Let the words of my mouth and the meditations of all our hearts be acceptable in your sight, O Lord, our strength and our redeemer (Psalm 19:14).

Sunday, March 27, 2016

Easter Day - March 27

Aorist People
John 20:1-18

On Easter morning we joyfully acclaim:  The Lord is risen!  He is risen indeed!  He is risen!

Bear with me for just a bit, but this year I got sidetracked by grammar.  If you think about it, it is an odd phrase.  Not a construction we would use in everyday speech.  And what’s with the present “is” and then some sort of past “risen?”  He is risen.

And actually, if you Google “Easter grammar,” you get quite a few hits.  People wondering if “He is risen” is correct grammar, or wondering why so many Christians use poor grammar.  Shouldn’t it be “He has risen?”

But for centuries in our worship we have greeted Easter morning with the acclamation:  He is risen.  And, like so much of the material in the Prayer Book, it comes from the Bible.   The King James translation in particular.

As another aside, I think I have one of my former professors to thank for getting me off on this track.  Back when I was doing scientific writing, Professor Eric Cheney would not let any of his students use the passive voice.  Ever.  And scientists are prone to use the passive voice, especially when describing passive things like rocks.

This phrase isn’t actually passive voice, but I do think it caught my attention because of Eric’s persistent editing.

Apparently, this construction, “He is risen” is an archaic way of forming the present perfect for intransitive verbs.  OK, so that’s cleared it up for me!

More interestingly, and I am going somewhere with this, it is a way of translating a Greek verb tense called the aorist.  It’s not a tense we have in English, but it occurs, for example in Matthew 28:6 for the verb “raise”.

The King James translation:  He is not here, for he is risen, as he said.  Where we get our liturgical acclamation.
The New RSV, the version we use in worship, translates this same verse:  He is not here; for he has been raised, as he said.
Some other newer translations say:  He has risen.

He is risen.  He has been raised.  He has risen.  It’s one word in the Greek.  The verb “raise” in the aorist tense.

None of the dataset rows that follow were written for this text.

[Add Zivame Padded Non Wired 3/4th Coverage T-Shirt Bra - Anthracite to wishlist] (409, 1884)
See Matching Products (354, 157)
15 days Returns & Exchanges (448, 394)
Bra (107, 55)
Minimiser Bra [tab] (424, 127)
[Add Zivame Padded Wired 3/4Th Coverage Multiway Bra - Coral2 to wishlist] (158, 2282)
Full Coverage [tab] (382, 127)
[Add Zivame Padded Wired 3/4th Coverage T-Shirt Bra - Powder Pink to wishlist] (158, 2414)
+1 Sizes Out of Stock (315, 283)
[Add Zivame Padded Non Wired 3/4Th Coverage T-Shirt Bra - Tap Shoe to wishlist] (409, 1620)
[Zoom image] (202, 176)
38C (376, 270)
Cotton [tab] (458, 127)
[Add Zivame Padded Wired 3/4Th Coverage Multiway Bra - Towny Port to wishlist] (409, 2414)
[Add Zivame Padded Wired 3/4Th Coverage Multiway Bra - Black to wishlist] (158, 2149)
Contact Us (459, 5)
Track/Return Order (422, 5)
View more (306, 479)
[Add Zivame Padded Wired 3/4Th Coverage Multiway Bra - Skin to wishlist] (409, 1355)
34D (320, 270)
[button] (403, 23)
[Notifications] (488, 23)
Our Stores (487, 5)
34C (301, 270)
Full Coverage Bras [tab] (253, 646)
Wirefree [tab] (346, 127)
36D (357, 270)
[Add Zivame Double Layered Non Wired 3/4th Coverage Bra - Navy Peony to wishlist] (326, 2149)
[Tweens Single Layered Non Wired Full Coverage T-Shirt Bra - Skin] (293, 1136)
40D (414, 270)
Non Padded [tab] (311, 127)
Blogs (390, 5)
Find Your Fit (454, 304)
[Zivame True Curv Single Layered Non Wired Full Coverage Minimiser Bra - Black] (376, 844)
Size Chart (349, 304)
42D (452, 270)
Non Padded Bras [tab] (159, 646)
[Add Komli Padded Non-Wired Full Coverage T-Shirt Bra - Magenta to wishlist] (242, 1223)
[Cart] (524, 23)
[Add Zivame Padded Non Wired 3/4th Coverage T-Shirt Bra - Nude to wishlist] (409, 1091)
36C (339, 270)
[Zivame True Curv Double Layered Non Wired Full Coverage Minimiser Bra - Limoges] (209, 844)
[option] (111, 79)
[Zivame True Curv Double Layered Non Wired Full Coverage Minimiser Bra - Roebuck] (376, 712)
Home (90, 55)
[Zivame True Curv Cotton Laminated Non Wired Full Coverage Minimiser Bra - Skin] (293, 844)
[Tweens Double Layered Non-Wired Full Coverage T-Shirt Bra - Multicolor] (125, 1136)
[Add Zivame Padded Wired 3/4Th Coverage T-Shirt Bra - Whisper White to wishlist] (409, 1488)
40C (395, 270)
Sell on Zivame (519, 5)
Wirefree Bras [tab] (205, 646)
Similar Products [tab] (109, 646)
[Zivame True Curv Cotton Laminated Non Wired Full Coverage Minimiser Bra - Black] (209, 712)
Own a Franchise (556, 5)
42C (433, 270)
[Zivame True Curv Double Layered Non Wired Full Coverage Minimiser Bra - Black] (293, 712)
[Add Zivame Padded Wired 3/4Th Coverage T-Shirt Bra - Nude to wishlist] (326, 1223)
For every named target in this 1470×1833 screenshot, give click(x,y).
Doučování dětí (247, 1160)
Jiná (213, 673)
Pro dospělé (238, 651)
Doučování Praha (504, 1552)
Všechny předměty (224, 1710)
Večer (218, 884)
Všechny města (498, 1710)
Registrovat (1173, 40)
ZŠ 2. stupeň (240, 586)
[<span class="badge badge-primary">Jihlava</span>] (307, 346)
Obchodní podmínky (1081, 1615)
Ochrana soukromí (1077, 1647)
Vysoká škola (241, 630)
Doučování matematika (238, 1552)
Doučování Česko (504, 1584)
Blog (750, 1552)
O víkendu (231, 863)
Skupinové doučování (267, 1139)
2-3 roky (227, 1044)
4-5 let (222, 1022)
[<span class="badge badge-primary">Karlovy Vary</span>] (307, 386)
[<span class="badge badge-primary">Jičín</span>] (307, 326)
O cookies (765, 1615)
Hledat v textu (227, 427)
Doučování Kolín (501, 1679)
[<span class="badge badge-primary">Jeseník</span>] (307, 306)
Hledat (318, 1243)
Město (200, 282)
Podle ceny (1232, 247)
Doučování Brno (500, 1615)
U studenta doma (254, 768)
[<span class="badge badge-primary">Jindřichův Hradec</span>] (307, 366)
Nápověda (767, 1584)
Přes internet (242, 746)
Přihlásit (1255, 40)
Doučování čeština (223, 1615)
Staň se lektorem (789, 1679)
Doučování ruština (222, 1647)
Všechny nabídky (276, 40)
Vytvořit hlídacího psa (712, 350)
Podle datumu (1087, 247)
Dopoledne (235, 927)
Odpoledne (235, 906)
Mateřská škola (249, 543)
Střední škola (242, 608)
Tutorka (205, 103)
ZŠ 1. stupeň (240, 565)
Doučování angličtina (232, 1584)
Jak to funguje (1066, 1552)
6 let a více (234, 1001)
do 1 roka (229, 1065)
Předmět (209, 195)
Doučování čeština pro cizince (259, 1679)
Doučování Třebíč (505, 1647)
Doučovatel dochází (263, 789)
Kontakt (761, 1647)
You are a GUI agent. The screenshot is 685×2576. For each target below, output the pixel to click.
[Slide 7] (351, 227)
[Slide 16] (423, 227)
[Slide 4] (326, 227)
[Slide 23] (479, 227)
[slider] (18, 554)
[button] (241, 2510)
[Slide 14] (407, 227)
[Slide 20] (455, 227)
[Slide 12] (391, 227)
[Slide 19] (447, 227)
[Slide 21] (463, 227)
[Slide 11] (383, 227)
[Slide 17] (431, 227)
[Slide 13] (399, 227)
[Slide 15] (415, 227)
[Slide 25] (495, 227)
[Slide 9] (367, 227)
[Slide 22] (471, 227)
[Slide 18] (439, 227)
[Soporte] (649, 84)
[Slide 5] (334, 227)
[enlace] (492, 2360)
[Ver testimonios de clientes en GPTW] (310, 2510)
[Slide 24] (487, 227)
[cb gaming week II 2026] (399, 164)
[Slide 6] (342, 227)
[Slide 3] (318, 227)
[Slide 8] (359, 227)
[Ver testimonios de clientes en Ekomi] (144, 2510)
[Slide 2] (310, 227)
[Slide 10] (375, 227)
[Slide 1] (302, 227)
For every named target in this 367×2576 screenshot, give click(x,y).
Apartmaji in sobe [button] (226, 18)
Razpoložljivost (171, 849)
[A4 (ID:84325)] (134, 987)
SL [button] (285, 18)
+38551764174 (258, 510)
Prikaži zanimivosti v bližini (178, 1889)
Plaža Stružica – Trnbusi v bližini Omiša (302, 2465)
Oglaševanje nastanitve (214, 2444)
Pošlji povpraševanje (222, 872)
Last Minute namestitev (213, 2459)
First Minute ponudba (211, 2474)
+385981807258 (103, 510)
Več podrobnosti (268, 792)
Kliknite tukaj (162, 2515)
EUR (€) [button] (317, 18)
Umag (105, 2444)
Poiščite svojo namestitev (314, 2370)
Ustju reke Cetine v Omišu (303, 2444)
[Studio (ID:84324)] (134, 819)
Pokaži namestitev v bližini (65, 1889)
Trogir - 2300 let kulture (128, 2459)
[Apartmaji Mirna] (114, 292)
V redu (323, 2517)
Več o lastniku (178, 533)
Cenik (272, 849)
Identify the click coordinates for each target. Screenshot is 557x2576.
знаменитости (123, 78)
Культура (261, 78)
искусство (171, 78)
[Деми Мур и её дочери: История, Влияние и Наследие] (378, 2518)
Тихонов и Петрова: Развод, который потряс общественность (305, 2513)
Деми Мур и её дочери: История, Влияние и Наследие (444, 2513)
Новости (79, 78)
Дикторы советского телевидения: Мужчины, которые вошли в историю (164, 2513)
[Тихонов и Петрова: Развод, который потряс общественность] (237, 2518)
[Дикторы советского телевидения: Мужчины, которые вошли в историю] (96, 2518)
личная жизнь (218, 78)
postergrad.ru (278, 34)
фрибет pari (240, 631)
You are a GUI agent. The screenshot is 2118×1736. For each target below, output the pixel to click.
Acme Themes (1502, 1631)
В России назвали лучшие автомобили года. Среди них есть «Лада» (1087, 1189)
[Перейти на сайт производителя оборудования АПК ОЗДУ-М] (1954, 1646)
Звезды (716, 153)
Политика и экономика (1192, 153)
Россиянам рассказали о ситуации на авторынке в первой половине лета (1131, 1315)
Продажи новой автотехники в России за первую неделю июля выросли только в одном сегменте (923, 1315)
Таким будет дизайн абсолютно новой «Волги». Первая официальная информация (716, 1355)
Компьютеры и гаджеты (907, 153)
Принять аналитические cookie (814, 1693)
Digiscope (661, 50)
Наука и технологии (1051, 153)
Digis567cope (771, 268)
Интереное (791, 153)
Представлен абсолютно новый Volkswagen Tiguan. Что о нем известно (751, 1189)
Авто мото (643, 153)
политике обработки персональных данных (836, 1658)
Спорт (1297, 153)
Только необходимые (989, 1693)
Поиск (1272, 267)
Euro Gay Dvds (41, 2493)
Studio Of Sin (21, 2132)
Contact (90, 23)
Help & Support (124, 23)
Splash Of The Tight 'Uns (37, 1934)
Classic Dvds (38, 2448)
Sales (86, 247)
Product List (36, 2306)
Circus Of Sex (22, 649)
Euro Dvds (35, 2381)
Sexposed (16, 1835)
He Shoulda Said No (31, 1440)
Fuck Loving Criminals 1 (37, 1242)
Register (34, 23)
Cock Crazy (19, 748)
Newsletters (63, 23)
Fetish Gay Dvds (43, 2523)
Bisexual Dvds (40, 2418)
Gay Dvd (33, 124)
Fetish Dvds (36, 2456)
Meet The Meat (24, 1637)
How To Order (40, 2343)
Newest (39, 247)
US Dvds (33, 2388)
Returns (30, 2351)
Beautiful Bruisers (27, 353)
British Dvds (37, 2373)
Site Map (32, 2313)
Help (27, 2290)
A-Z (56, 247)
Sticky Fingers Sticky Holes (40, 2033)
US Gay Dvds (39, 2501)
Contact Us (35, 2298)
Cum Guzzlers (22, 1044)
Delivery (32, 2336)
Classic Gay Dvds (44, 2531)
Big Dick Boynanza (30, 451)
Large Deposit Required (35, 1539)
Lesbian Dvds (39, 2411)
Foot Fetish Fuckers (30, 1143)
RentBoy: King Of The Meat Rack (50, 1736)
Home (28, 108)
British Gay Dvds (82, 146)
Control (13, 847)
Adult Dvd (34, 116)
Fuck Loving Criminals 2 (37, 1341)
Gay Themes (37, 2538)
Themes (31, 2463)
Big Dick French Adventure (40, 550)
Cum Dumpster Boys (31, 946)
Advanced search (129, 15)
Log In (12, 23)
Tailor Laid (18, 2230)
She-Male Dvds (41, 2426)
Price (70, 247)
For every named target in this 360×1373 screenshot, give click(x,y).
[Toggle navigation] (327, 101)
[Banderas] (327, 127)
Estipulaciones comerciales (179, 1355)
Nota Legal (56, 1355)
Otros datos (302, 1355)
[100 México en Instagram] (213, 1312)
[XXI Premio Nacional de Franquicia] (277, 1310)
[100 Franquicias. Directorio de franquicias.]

One online commentator writes:  The Greek aorist passive has no precise equivalent in English, and this present perfect construction was particularly useful for [translating] verbs that presented an ongoing state resulting from a past action.  That’s what the aorist conveys--something I do remember from my New Testament Greek in seminary.  A past action that continues to present an active, ongoing state in the present.  We don’t have that tense in English.  There is no direct equivalent.  Something to remember, in general, when we recognize that we are always reading the New Testament in translation from the Greek.  There is no direct equivalent.

So the aorist tense describes an ongoing state resulting from a past action.  That’s Easter, isn’t it?

I’m not sure what to make of the idea that the whole of our Easter faith is based on a verb form that doesn’t exist in English.  But it really is.  For us, Easter is an “ongoing state resulting from a past action.”  Yes.  Definitely, yes!

We’re not Easter people.  We’re aorist people.  Or maybe Easter aorist people.

I love the joyous cry, “He is risen.”  It’s been a part of my entire life.  And I think it works for us theologically, whether or not we understand the grammar.  It conveys that aorist sense that we live in an ongoing Easter state resulting from a past action.

But all of this led me to want to come up with some less grammatically complex sentences that describe the ongoing state that results for us from the past action when God raised Jesus.  I wanted some simple, active, present-tense sentences that describe Easter today.  God is the subject of all of those sentences.

So Jesus was raised, back that first Easter.  Today, present-tense:  Jesus lives.  Jesus lives.  Mary saw him after his death and resurrection.  Mary saw him.  People still do.  I can’t say that I’ve ever physically seen Jesus in the way Mary apparently did, but without a doubt I have known his living presence with me.  Jesus lives.  And at one point in my life he said... to me:  Come home.  This is where you belong.  Be with me.

Another present-tense Easter sentence.  Love heals. God’s love heals.  There’s an Episcopal ministry called Magdalene House or Thistle Farms, that’s getting quite a bit of attention these days.  It’s a community of women who have survived prostitution, trafficking and addiction.  Their slogan is “Love Heals.”  And their results are a miraculous witness to the power of God’s love to heal.  Not universal, but nonetheless miraculous.  The women of Magdalene House will tell you emphatically, that God’s love heals.  Present tense.  When I was first thinking of this I was misremembering the slogan.  I thought it was:  Love wins.  Maybe winning doesn’t sound very Christian, but in this case, that fits, too.  God’s resurrection love wins over evil.

Last night at the Vigil I quoted the fourth century Easter sermon of St. John Chrysostom (You can read the whole sermon HERE).  Written originally in Greek, it appears to have a lot of aorist tense:

Christ is Risen (aorist), and you, o death, are annihilated! (present tense.)
Christ is Risen, and the evil ones are cast down!
Christ is Risen, and the angels rejoice!
Christ is Risen, and life is liberated!

It’s that last present tense Easter statement I want to focus on.  Life is liberated.  That is passive voice (I think!).  The active form would be:  God’s power liberates life.  God liberates our lives.  Theologically, we would say God frees our lives from the bondage of sin.  One writer describes the dead places within us that God liberates (HERE).  The dead places within us that fuel corruption or deception.  Or the dead places within our lives where we buy into any of the “isms” like racism or sexism, which see someone else as “other” and therefore less.  The dead places where suspicion, rejection, marginalization, judgment, and fear dwell.  God opens the tomb.  God’s power frees our lives from these dead spaces.  God liberates our lives.

Finally, one more present tense, on-going active Easter state:  Hearts praise.  Our hearts praise.  Voices sing.  God inspires our hearts to praise, our voices to sing.  Just try to not say alleluia today.  Just try.  To not say alleluia today.  God fills our hearts with praise and inspires our voices to sing.  He is risen.  Alleluia.